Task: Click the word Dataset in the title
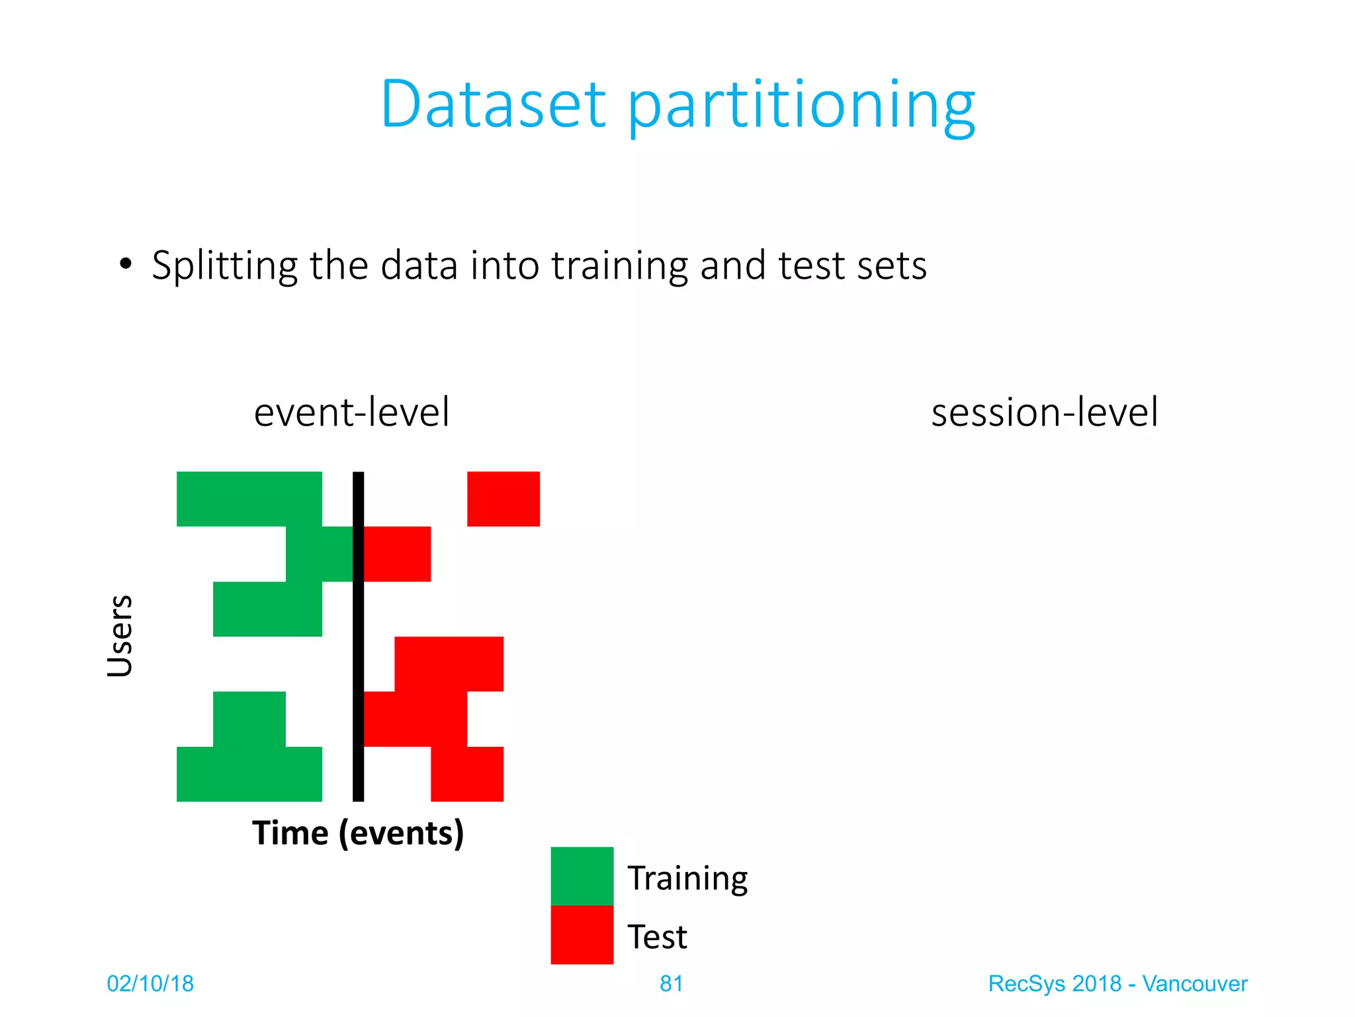(x=493, y=104)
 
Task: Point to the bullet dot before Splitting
(x=125, y=264)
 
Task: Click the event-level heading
(x=351, y=412)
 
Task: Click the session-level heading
(x=1044, y=412)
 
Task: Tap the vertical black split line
(x=358, y=636)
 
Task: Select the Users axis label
(x=120, y=636)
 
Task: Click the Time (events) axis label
(x=358, y=833)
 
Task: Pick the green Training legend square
(x=582, y=876)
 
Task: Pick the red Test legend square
(x=582, y=934)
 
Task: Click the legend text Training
(x=687, y=879)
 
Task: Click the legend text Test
(x=657, y=937)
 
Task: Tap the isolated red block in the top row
(x=503, y=499)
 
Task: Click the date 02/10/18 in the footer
(x=150, y=984)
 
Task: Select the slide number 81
(x=671, y=984)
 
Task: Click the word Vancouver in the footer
(x=1194, y=984)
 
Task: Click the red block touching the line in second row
(x=397, y=554)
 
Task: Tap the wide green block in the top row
(x=249, y=499)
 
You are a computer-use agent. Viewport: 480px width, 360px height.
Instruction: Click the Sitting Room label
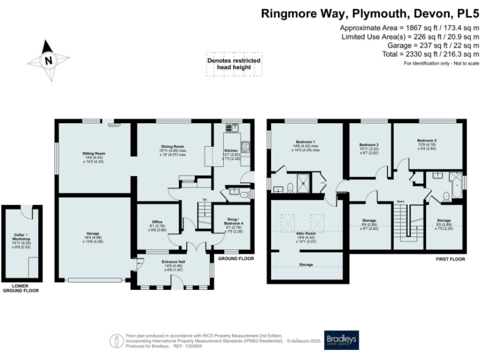tap(95, 153)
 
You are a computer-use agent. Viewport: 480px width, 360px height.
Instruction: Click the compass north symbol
tap(48, 60)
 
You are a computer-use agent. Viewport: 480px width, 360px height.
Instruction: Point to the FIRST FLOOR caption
tap(451, 258)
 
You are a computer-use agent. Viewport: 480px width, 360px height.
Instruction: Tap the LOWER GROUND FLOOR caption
tap(20, 288)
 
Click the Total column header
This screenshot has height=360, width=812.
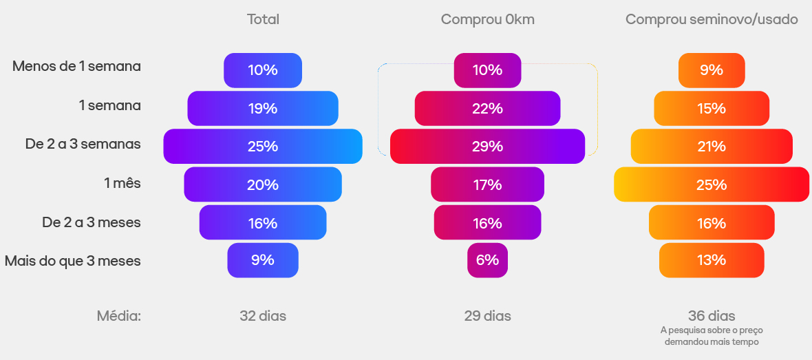263,19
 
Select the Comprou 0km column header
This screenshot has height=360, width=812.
487,19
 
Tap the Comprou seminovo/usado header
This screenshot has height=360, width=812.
712,19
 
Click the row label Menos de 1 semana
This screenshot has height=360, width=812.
76,67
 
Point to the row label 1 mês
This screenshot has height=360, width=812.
122,184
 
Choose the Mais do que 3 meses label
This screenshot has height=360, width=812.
72,261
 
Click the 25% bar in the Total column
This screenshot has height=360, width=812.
263,146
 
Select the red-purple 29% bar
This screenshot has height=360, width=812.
487,146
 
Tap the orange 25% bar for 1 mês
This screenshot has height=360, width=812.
712,184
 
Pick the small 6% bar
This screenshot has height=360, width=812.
487,260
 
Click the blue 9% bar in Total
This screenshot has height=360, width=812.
263,260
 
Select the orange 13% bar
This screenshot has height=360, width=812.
712,260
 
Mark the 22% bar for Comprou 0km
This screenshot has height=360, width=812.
487,108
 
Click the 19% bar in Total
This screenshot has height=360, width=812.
263,108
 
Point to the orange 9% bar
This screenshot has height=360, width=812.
712,70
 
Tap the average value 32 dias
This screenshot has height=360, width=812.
263,316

WHAT YOU SHOULD DO: Arrange every line of the records above as a numbered list. Skip the blank lines and leave out the pictures.

SOLUTION BELOW:
1. Task: Click the word Dataset in the title
2. (x=493, y=104)
3. Task: Point to the bullet dot before Splitting
4. (x=125, y=264)
5. Task: Click the event-level heading
6. (x=351, y=412)
7. Task: Click the session-level heading
8. (x=1044, y=412)
9. Task: Tap the vertical black split line
10. (x=358, y=636)
11. Task: Select the Users axis label
12. (x=120, y=636)
13. Task: Click the Time (events) axis label
14. (x=358, y=833)
15. Task: Pick the green Training legend square
16. (x=582, y=876)
17. Task: Pick the red Test legend square
18. (x=582, y=934)
19. Task: Click the legend text Training
20. (x=687, y=879)
21. Task: Click the legend text Test
22. (x=657, y=937)
23. Task: Tap the isolated red block in the top row
24. (x=503, y=499)
25. Task: Click the date 02/10/18 in the footer
26. (x=150, y=984)
27. Task: Select the slide number 81
28. (x=671, y=984)
29. Task: Click the word Vancouver in the footer
30. (x=1194, y=984)
31. Task: Click the red block touching the line in second row
32. (x=397, y=554)
33. Task: Tap the wide green block in the top row
34. (x=249, y=499)
35. You are a computer-use agent. Viewport: 480px width, 360px height.
36. Instruction: Click the Sitting Room label
37. tap(95, 153)
38. You are a computer-use agent. Viewport: 480px width, 360px height.
39. Instruction: Click the compass north symbol
40. tap(48, 60)
41. You are a computer-use agent. Viewport: 480px width, 360px height.
42. Instruction: Point to the FIRST FLOOR caption
43. tap(451, 258)
44. You are a computer-use agent. Viewport: 480px width, 360px height.
45. Instruction: Tap the LOWER GROUND FLOOR caption
46. tap(20, 288)
47. Click the Total column header
48. This screenshot has height=360, width=812.
49. 263,19
50. Select the Comprou 0km column header
51. This screenshot has height=360, width=812.
52. 487,19
53. Tap the Comprou seminovo/usado header
54. This screenshot has height=360, width=812.
55. 712,19
56. Click the row label Menos de 1 semana
57. This screenshot has height=360, width=812.
58. 76,67
59. Point to the row label 1 mês
60. This screenshot has height=360, width=812.
61. 122,184
62. Choose the Mais do que 3 meses label
63. This screenshot has height=360, width=812.
64. 72,261
65. Click the 25% bar in the Total column
66. This screenshot has height=360, width=812.
67. 263,146
68. Select the red-purple 29% bar
69. This screenshot has height=360, width=812.
70. 487,146
71. Tap the orange 25% bar for 1 mês
72. This screenshot has height=360, width=812.
73. 712,184
74. Pick the small 6% bar
75. This screenshot has height=360, width=812.
76. 487,260
77. Click the blue 9% bar in Total
78. This screenshot has height=360, width=812.
79. 263,260
80. Select the orange 13% bar
81. This screenshot has height=360, width=812.
82. 712,260
83. Mark the 22% bar for Comprou 0km
84. This screenshot has height=360, width=812.
85. 487,108
86. Click the 19% bar in Total
87. This screenshot has height=360, width=812.
88. 263,108
89. Point to the orange 9% bar
90. This screenshot has height=360, width=812.
91. 712,70
92. Tap the average value 32 dias
93. This screenshot has height=360, width=812.
94. 263,316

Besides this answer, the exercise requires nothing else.